No cenário internacional, a medida foi destaque em veículos como a BBC e a CNN, que apontaram a decisão como uma resposta à pressão americana. Especialistas, como William Browder, incentivador da Lei Magnitsky, criticaram sua aplicação contra Moraes, argumentando que a lei foi desenhada para punir ditadores e violadores graves de direitos humanos, não juízes de cortes democráticas.
- Resposta do governo Lula: O presidente reforçou a soberania brasileira e acusou setores políticos de agirem contra os interesses nacionais.
- Tensões diplomáticas: O Itamaraty deve emitir uma nota oficial em resposta às sanções americanas, reafirmando a independência do Brasil.
- Impacto no STF: A Corte se mantém unida em defesa de Moraes, com manifestações de solidariedade de outros ministros.
A decisão de Dino também reflete o posicionamento do STF frente às pressões externas.
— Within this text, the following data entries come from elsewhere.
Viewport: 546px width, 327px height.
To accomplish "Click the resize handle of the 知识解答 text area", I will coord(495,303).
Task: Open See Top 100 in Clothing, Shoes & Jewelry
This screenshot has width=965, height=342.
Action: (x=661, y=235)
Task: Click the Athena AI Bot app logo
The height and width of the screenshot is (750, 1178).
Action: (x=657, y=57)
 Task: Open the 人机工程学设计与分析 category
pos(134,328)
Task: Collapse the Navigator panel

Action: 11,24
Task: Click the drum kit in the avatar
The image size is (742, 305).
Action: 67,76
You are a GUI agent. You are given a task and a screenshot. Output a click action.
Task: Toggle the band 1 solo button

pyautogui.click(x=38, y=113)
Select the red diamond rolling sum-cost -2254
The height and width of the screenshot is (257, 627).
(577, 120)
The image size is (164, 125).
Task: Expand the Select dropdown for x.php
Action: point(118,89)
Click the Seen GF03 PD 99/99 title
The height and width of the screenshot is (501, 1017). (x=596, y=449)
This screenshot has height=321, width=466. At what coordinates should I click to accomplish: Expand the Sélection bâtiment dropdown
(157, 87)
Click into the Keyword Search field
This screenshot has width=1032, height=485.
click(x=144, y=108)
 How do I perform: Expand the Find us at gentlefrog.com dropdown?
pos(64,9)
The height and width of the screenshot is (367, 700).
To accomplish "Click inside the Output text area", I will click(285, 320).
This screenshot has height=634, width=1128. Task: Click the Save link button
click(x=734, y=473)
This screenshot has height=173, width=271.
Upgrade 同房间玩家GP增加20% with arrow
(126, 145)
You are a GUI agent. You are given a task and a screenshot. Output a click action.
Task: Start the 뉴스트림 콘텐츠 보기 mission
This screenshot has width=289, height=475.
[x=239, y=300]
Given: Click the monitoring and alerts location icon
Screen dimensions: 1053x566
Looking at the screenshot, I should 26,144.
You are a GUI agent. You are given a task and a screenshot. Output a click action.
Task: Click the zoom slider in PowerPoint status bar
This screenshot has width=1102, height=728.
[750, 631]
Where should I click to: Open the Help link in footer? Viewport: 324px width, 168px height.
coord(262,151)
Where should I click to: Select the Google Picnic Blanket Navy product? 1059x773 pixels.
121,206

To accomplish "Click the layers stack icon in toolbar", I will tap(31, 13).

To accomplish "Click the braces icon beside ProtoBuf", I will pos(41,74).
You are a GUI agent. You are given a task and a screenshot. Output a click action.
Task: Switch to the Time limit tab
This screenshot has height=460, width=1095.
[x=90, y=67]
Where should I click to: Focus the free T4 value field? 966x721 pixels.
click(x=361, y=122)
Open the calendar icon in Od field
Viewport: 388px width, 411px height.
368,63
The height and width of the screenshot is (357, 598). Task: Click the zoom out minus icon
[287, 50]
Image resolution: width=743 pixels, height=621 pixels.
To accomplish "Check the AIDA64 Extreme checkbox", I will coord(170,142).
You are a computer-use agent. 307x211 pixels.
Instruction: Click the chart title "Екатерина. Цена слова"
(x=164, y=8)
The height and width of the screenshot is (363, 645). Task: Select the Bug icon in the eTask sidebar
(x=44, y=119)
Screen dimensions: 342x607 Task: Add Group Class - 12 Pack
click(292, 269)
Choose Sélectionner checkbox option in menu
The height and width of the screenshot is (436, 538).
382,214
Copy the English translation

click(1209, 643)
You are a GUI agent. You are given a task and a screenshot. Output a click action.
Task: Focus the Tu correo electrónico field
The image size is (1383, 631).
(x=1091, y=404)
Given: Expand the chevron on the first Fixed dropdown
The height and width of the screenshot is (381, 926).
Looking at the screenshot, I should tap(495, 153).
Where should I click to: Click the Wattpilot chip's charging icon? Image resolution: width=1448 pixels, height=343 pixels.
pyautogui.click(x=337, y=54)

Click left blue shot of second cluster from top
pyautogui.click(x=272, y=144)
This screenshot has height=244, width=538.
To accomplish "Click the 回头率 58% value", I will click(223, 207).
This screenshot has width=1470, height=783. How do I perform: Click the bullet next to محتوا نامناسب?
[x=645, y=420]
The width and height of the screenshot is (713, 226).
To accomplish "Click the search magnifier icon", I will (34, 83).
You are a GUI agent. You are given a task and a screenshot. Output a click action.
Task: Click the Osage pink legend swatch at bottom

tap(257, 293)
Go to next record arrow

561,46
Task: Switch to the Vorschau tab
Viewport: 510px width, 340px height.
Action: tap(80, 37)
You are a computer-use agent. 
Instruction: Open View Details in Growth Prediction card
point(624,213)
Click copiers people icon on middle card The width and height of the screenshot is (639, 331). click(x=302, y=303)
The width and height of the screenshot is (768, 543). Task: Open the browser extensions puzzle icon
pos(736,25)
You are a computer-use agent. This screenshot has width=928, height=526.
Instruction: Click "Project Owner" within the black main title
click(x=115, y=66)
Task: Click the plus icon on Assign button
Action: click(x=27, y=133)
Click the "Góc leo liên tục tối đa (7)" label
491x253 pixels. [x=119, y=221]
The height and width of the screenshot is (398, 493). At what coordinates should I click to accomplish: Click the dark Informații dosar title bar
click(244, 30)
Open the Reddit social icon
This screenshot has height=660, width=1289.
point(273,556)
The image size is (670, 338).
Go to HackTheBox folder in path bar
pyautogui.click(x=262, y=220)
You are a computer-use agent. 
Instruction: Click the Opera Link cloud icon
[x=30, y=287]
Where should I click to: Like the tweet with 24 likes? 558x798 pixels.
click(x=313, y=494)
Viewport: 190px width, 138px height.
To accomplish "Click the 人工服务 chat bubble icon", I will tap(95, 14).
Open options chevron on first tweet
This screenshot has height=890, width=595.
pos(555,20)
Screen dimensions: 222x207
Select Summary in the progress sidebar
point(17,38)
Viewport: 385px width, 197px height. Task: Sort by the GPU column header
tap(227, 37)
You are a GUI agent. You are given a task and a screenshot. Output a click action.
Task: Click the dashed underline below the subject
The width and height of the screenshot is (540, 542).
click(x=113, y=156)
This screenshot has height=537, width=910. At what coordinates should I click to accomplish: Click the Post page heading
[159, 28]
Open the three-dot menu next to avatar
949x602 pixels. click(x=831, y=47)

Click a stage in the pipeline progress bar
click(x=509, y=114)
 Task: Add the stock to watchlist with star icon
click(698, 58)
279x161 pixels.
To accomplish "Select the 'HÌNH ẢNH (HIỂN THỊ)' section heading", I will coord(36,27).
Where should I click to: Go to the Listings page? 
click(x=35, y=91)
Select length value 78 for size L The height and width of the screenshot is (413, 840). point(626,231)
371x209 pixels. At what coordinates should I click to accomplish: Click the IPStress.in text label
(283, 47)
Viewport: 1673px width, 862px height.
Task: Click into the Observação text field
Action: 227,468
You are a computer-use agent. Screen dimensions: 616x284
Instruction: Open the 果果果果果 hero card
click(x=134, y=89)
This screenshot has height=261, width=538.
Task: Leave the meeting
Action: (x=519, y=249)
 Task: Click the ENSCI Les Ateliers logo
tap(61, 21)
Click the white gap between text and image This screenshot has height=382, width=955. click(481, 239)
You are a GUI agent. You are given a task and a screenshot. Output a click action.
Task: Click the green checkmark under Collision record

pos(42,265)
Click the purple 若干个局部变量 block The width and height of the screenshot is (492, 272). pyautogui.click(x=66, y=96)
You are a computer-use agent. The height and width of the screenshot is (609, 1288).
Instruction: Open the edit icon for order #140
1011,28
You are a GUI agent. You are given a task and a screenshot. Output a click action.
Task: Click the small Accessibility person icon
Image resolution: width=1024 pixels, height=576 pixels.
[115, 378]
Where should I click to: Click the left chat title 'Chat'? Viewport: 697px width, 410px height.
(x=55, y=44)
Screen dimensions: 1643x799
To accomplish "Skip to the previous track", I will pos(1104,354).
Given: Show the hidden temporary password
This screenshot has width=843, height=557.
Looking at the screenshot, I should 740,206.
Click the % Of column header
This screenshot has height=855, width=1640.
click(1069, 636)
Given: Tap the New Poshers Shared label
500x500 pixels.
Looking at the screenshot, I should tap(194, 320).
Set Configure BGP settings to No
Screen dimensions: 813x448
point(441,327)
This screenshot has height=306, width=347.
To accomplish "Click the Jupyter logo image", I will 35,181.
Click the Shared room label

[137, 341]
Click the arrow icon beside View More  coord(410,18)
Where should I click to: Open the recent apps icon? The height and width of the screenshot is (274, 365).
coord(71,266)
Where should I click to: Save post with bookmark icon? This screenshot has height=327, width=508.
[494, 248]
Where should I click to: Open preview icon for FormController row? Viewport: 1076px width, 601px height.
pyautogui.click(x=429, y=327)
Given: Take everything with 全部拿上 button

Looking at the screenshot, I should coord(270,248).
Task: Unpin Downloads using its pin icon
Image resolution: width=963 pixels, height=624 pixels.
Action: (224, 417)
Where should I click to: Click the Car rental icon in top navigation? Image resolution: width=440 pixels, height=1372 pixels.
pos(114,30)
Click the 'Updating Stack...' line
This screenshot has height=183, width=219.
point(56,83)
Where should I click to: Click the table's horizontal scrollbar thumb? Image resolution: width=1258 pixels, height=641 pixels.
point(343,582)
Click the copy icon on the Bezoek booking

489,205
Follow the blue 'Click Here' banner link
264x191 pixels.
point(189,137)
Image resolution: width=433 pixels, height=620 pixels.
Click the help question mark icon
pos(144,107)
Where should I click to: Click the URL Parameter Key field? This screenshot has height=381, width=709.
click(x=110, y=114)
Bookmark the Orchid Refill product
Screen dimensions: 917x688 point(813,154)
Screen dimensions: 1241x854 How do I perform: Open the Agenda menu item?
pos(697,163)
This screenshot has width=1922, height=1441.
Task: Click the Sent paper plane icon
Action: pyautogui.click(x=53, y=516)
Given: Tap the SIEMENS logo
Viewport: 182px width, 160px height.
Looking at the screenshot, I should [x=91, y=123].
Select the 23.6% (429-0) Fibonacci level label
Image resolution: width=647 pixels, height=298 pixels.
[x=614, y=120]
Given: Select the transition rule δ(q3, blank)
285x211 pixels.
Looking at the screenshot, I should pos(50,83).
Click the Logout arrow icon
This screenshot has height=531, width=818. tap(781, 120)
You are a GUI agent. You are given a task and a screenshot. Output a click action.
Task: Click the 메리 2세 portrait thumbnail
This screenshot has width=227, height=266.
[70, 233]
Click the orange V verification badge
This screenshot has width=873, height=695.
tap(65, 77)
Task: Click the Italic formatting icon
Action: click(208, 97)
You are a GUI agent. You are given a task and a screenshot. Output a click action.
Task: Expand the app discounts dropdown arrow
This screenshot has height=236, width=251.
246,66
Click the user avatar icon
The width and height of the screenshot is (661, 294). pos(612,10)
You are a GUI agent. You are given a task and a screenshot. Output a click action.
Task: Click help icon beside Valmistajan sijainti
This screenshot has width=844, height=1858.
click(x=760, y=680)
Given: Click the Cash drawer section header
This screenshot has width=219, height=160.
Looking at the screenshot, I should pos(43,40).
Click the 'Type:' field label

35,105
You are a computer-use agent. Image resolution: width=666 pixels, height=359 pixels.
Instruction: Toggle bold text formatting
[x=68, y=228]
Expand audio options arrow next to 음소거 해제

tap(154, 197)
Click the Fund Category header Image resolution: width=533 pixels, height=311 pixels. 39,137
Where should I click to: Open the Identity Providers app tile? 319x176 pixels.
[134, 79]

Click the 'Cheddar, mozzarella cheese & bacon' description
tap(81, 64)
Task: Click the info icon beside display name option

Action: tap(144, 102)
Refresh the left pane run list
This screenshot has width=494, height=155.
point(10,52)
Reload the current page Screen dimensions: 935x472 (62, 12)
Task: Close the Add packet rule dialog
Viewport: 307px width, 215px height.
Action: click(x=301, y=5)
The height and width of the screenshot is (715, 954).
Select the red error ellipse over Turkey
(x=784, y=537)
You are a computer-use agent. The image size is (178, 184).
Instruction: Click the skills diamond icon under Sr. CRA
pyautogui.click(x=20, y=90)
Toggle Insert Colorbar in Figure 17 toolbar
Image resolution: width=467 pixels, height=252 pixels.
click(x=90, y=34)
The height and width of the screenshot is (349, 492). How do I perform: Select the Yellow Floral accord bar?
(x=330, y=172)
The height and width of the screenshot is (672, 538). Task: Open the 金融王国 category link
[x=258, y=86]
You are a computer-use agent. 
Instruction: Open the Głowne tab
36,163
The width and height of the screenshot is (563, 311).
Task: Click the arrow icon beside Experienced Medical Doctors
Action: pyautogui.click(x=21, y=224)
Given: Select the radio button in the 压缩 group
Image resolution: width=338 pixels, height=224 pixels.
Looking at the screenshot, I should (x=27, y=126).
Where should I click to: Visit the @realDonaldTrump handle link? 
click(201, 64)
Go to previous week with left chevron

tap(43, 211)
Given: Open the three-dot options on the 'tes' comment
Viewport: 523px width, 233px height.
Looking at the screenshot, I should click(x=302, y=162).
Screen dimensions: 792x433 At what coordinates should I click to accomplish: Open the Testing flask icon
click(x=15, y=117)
A Corte destacou que as decisões de Moraes, especialmente no caso da tentativa de golpe, foram referendadas pelo plenário, reforçando a legitimidade de suas ações.
Próximos passos e debates
A convocação de uma audiência pública pelo STF sinaliza que o tema será amplamente discutido, com participação de entidades financeiras, juristas e representantes do governo. A iniciativa busca esclarecer como a cooperação internacional deve ocorrer sem ferir a soberania brasileira.
O Supremo também deve enfrentar pressões internas e externas para manter sua posição. Parlamentares da oposição, como Flávio Bolsonaro, criticaram a decisão, enquanto o governo Lula a considera um marco na defesa do Estado de Direito.
- Audiência pública: Será um espaço para debater os limites de decisões estrangeiras no Brasil.
- Ações judiciais: O STF pode enfrentar novos questionamentos sobre a aplicação de sanções externas.
- Cooperação internacional: Acordos bilaterais podem ser necessários para resolver conflitos jurídicos.
A decisão de Flávio Dino reforça o papel do STF como guardião da soberania nacional, mas também abre um novo capítulo nas relações entre Brasil e Estados Unidos, com possíveis desdobramentos diplomáticos e jurídicos nos próximos meses.